Around 10 years after Weiser’s seminal article, Roy Want el al noted that the hardware was beginning to “disappear”. Since the development of Bluetooth, Wifi and improvements in processing and storage, our tasks are less likely to be interrupted by connection issues or capacity constraints. As they pointed out:

“The hardware components for many applications are reaching the point where a user is less likely to be distracted by the medium than by the interaction with the controlling software” — Roy Want et al, Disappearing Hardware, Pervasive Computing, Jan/Mar 2002

The designers and researchers building early prototypes hadn’t quite anticipated that the “interaction with the controlling software”, far from disappearing, would go on to become the playing field for the ravenous mobile industry. The box of tricks at the disposal of a modern-day app and ecosystem builder — the behavioural psychology, game design, understanding of flow, social dynamics, economics — leaves us helpless to resist. We are far from the original vision of pervasive computing. The world of connected products exists now, but many of them are connected to smartphones, their gorgeous widescreen retina displays demanding constant attention. Fitness bands are graduating to smart watches with their own touchscreens. And cars, suddenly the connected cars are everywhere. An ergonomic set of controls — steering wheels, gearsticks, pedals, levers — being supplanted by another touchscreen, another HD display.

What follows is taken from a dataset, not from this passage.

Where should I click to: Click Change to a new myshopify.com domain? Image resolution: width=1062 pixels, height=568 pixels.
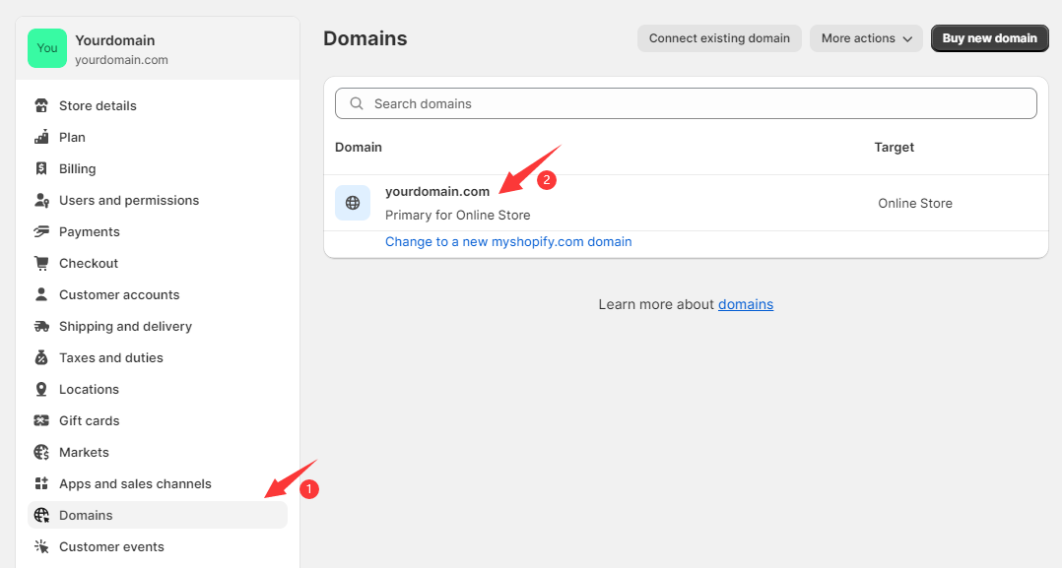coord(508,241)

The average UK smartphone user is on it over 3 hours every day according to Tecmark. The word “mobile” has become meaningless (note there’s no “desktop world congress” — everything is mobile now). As touchscreens invade our wrists, our cars, our appliances, we won’t even be able to measure “usage” of mobile technology any more, our attention increasingly fractured among the demands of each health app, entertainment feed or social network, split into glances, idle swipes, haptic alerts. Apart from causing traffic accidents (see the recent road signs from the city of Hayward) or ruining Valentine’s day, our ability to live offline is being eroded. As Sherry Turkle says “We are all cyborgs now”.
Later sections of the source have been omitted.